On déduit de ce qui précède que la cryptomonaie n’existe donc pas ex-nihilo ! Elle est intimement liée à la blockchain ; une technologie réputée solide qui donne ainsi de la valeur à la cryptomonnaie.

À l’origine de cette technologie, il y a Satoshi Nakamoto. C’est le père, invisible, de la blockchain créée en 2009. Il avait pour défi de montrer qu’on pouvait échanger des flux sans passer par un établissement bancaire et de façon gratuite. C’est donc un système décentralisé qui fonctionne sans autorité centrale et n’a besoin d’administrateur (même unique). 

Le Bitcoin est la première cryptomonnaie au monde…

Le Bitcoin en sera la première monnaie et la plus importante d’ailleurs au monde. C’est la première application de la blockchain. D’autres monnaies viendront ouvrir la longue liste. SiaCoin et Ethereum sont les plus courantes à côté de Dash, Zcash, Litecoin, Melun, Argur, pour ne citer que ceux-ci.

Blockchain en Afrique

Aujourd’hui beaucoup transactions sont faites avec des Bitcoins et plusieurs sites permettent d’acheter la cryptomonaie. Par exemple l’entreprise Yanfoma, créée par un jeune burkinabè à Taïwan, propose comme moyen de paiement la cryptomonaie à ses clients.

Plus récemment, WhatsApp et Facebook permettent de transférer des Bitcoins et Litecoins.

L’évidence est que tout le monde se rue vers cette monnaie virtuelle qu’est la cryptomonaie, toute proportion gardée. Est-ce pour autant qu’il n’y a pas d’inconvénients ?

Énergivore, volatile, peu connue, la cryptomonnaie traîne encore les conséquences de sa jeunesse

Le premier des inconvénients est que cette monnaie n’est pas acceptée partout dans le monde, en plus d’être une monnaie volatile. En clair, vous pouvez être milliardaire aujourd’hui et vous retrouver demain sans un seul rond. Mais sous certaines contrées, il y a des systèmes de réglementation qui réduisent les pertes, comme Stop Loss pour ce qui concerne les Français.

Concomitamment, peu de gens sont formées à décrypter la cryptomonaie. Ce qui fait que le grand public est encore réfractaire à cette monnaie virtuelle. Plus encore, aujourd’hui, les transactions sont irrévocables.

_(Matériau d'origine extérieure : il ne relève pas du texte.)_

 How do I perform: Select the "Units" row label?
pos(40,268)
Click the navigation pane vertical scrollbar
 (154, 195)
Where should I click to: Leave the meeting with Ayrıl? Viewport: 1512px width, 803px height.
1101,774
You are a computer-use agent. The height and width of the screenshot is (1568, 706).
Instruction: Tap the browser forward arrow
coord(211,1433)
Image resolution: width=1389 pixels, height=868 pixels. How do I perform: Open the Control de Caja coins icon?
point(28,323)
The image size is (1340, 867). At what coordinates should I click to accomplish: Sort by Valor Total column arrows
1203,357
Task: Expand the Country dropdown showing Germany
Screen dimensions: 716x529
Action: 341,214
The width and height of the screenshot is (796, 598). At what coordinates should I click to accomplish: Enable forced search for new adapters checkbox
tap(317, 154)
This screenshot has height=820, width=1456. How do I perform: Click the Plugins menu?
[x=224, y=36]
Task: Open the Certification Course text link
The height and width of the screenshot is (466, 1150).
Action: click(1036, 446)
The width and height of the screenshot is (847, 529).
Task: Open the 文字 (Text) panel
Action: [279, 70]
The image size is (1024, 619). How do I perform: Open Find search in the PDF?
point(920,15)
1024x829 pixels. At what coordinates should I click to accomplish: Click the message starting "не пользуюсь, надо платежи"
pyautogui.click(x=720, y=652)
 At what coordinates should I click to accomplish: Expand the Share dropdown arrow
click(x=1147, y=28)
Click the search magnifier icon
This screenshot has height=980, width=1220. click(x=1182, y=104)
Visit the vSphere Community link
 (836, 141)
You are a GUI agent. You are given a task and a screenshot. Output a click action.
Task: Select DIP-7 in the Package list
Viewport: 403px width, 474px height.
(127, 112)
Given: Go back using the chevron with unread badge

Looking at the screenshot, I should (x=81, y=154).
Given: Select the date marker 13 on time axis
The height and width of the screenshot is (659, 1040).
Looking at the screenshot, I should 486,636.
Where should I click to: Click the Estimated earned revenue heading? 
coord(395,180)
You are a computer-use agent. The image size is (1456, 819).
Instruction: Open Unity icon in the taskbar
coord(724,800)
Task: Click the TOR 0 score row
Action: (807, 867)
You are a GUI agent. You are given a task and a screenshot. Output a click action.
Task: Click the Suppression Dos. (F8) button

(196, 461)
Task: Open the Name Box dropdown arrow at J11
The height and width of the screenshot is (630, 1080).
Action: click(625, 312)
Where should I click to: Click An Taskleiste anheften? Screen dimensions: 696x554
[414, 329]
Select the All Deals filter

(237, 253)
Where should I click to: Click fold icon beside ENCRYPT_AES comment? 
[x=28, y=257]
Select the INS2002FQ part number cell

Enfin, la cryptomonaie est énergivore : elle consomme beaucoup d’énergie même si des réflexions tentent de trouver des mécanismes pour réduire le taux de consommation de l’énergie.

« Soir du digibusiness » pour lever le lièvre ?

Cette exploration permet  ainsi de s’interroger sur l’opportunité de la cryptomonnaie pour nos contrées africaines ; car oui, l’Afrique est bel et bien concernée par cet ensemble de technologies enchevêtré. Est-ce le glas pour les banques traditionnelles, d’autant plus que les banques en ligne gagnent déjà du terrain en Occident ? Comment les citoyens du monde peuvent-ils contribuer davantage à l’évolution et à la démocratisation de cette technologie ?  

Comment les jeunes entrepreneurs peuvent anticiper sur cette monnaie ? L’événement « Soir du digibusiness » organisé par la fondation Afrik Eveil le samedi 06 juillet aura peut-être le mérite de lever le lièvre.